The final deadline for bids on the General Services Administration’s massive forthcoming governmentwide telecommunications contract is Monday, but the vehicle’s masterminds have their attention fixed on something else further down the road: a smooth transition.
GSA’s Office of Integrated Technology Services is planning for and hoping to execute a successful transition from the current Networx telecom contract to its successor — Network Services 2020’s Enterprise Infrastructure Solutions — by May 2020 with no delays, officials told FedScoop Wednesday.
Part of the agency’s massive vision for the future of federal telecoms and IT infrastructure contracting, EIS is slated to replace GSA’s popular Networx contract, under which agencies spent more than $1.5 billion in 2014, and Regional Local Service Agreements. EIS, however, is set to be even bigger, and draw more competition and business into the marketplace with a range of offerings, like voice, video, cloud, network and data transport services, and more — all under the umbrella of the $50 billion contract.
Amando Gavino, director of the Office of Network Services Programs for GSA’s ITS, said the change-over to EIS is his biggest concern right now, particularly because the last transition from the previous FTS2001 contracts to Networx, which began in 2007 and took years, was anything but smooth. The Government Accountability Office said in a 2014 report that the delayed transition cost agencies about $329 million.
“There are millions of items that need to transition…and there are over 120 agencies we have to work with to transition those items,” said Gavino, who joined GSA after the bumpy Networx transition. “That takes a tremendous amount of manpower to do.”
ITS Assistant Commissioner Mary Davie told FedScoop her team has been focused on planning for the upcoming transition for the last 10 months, “sharing with them data, like what they’re buying off the current contract, how much they’re buying, who they’re buying from, and just some ideas for starting to think about transition.”
“Because of the lessons learned from the previous transition, we really felt it was important to start working with the agencies well before the contract was even awarded,” Davie said.

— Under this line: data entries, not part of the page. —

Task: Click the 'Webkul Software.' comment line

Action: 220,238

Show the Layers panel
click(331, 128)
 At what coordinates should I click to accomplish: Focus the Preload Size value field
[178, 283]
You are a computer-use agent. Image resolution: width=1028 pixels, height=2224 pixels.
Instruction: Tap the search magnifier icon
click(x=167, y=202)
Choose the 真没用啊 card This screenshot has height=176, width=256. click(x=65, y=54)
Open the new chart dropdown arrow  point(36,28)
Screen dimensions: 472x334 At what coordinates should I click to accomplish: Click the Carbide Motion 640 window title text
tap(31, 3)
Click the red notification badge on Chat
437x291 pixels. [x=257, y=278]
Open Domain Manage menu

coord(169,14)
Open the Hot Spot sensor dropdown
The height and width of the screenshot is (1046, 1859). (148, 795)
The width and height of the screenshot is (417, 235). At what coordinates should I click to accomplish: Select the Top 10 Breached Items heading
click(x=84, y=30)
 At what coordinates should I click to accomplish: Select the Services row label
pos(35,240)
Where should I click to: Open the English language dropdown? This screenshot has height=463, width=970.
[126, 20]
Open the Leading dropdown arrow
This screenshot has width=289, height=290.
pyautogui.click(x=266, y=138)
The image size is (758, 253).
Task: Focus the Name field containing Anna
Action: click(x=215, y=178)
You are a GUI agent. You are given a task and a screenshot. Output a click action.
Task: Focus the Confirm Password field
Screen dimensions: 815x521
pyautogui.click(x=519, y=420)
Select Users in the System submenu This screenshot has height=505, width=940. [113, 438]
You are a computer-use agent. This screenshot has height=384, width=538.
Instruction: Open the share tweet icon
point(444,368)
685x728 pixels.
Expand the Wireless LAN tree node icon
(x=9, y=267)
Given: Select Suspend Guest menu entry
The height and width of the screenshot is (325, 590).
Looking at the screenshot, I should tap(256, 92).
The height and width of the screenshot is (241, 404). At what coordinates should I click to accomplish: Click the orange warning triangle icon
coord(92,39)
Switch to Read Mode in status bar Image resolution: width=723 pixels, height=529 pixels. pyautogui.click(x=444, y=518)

The GSA team has imposed some early deadlines so that the majority of the transition should come well before the May 2020 deadline. GSA wants agencies to appoint transition teams by this March, and those teams are to produce a transition plan and final inventory of services to be transitioned by the end of October. Since the deadline for industry proposals is Monday and there are likely to be protests, the EIS contracts should be awarded late in 2016. By the start of fiscal year 2017 on Oct. 1, GSA wants agencies to complete fair-opportunity decisions with vendors — that is, place orders with the awardees. And by January 2019, GSA wants at least 50 percent of the transition to be complete.
GSA also extended Networx contracts expirations from 2017 to 2020 to provide time for an orderly transition to EIS.
That’s just the plan, though, and executing on it and keeping agencies on track will prove challenging, the officials said.
“We’ve been out, we’ve been talking about the importance of all of it,” Davie said. “The CIOs get it. We’ve included the acquisition executives and the agencies in it. So I think from a planning perspective we’re in good shape. Now it’s just are we going to be able to execute the way we need to?”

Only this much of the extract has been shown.